What to work on -
From the listing below, copy only the lines from the line that contains "[Planning a Destination" to the line that contains "Options (86, 383)", counting those two lines as part of the copy.

Task input -
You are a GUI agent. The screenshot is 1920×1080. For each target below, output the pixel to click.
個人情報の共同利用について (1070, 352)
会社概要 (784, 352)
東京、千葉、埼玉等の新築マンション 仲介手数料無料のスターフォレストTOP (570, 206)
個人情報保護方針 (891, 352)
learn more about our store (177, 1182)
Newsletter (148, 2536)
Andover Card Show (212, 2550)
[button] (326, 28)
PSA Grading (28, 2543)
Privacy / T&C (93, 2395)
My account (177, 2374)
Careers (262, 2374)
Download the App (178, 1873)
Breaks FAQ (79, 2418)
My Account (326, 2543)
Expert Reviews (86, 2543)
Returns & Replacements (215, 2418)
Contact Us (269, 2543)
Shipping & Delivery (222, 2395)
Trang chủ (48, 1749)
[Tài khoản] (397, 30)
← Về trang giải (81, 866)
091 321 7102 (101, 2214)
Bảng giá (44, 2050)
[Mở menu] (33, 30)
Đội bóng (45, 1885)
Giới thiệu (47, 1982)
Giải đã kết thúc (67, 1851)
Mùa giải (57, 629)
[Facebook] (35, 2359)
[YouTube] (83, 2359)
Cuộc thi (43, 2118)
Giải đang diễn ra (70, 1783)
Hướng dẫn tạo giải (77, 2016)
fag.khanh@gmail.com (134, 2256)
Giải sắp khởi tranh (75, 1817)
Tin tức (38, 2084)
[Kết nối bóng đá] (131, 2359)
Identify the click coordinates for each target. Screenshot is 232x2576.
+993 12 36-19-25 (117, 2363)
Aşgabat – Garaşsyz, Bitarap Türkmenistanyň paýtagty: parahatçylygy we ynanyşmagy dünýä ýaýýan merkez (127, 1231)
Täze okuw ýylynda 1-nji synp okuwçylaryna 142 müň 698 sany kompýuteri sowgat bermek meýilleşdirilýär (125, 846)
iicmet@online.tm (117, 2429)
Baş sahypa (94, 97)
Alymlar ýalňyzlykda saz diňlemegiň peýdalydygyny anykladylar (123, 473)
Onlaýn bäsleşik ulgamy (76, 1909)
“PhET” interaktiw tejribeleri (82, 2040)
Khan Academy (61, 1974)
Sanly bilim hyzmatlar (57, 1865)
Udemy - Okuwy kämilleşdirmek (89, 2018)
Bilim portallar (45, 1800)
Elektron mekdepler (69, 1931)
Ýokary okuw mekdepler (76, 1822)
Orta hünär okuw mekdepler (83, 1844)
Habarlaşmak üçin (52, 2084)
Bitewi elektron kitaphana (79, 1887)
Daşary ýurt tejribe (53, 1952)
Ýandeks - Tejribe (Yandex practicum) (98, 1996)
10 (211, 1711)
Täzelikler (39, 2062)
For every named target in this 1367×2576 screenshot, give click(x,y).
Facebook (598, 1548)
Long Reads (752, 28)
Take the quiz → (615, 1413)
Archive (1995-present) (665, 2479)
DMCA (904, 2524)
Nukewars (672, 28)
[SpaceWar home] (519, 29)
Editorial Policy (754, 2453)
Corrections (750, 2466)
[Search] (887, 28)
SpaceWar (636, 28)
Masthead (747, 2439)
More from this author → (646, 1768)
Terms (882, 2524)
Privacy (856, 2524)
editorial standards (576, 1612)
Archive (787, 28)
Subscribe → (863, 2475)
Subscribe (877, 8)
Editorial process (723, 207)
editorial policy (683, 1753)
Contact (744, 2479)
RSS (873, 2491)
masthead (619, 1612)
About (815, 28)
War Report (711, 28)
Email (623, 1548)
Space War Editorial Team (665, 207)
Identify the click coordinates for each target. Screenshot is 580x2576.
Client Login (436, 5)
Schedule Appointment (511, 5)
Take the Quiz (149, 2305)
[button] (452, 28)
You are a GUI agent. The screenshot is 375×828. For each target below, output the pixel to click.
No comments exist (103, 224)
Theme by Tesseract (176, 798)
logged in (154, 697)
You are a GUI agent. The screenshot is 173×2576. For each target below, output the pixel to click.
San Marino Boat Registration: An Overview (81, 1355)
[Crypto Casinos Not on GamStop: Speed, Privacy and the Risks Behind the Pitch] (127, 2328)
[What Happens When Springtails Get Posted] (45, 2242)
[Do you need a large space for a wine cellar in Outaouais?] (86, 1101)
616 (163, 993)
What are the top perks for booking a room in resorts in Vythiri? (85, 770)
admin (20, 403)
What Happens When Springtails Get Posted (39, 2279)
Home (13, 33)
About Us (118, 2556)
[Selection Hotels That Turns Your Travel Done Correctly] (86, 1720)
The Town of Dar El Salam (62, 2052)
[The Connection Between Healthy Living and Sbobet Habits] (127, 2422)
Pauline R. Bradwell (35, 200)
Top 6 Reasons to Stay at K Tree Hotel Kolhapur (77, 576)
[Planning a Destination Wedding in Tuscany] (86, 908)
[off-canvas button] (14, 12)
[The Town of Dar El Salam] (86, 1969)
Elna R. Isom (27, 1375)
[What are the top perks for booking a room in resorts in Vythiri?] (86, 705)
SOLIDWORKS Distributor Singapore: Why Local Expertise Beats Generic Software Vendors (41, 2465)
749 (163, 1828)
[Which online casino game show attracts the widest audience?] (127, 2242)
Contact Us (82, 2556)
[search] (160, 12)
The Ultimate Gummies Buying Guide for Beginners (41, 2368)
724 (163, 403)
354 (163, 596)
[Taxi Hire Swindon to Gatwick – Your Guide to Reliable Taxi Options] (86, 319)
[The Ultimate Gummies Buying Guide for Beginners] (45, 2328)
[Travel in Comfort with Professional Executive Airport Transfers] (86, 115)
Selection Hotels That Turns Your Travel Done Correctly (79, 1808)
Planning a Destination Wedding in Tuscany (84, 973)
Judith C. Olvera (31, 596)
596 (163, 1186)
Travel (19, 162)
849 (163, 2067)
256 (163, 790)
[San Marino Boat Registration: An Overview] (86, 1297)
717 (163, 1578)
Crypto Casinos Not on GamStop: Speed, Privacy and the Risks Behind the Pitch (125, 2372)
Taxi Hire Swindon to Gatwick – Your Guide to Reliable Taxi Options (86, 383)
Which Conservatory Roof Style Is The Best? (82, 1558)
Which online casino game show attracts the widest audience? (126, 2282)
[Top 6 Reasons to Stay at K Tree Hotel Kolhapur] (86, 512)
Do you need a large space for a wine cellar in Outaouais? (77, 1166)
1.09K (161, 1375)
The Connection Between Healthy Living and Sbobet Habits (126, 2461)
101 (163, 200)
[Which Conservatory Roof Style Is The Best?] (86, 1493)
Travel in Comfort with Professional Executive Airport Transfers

Answer for the task -
[Planning a Destination Wedding in Tuscany] (86, 908)
[off-canvas button] (14, 12)
[The Town of Dar El Salam] (86, 1969)
Elna R. Isom (27, 1375)
[What are the top perks for booking a room in resorts in Vythiri?] (86, 705)
SOLIDWORKS Distributor Singapore: Why Local Expertise Beats Generic Software Vendors (41, 2465)
749 (163, 1828)
[Which online casino game show attracts the widest audience?] (127, 2242)
Contact Us (82, 2556)
[search] (160, 12)
The Ultimate Gummies Buying Guide for Beginners (41, 2368)
724 (163, 403)
354 (163, 596)
[Taxi Hire Swindon to Gatwick – Your Guide to Reliable Taxi Options] (86, 319)
[The Ultimate Gummies Buying Guide for Beginners] (45, 2328)
[Travel in Comfort with Professional Executive Airport Transfers] (86, 115)
Selection Hotels That Turns Your Travel Done Correctly (79, 1808)
Planning a Destination Wedding in Tuscany (84, 973)
Judith C. Olvera (31, 596)
596 (163, 1186)
Travel (19, 162)
849 (163, 2067)
256 (163, 790)
[San Marino Boat Registration: An Overview] (86, 1297)
717 (163, 1578)
Crypto Casinos Not on GamStop: Speed, Privacy and the Risks Behind the Pitch (125, 2372)
Taxi Hire Swindon to Gatwick – Your Guide to Reliable Taxi Options (86, 383)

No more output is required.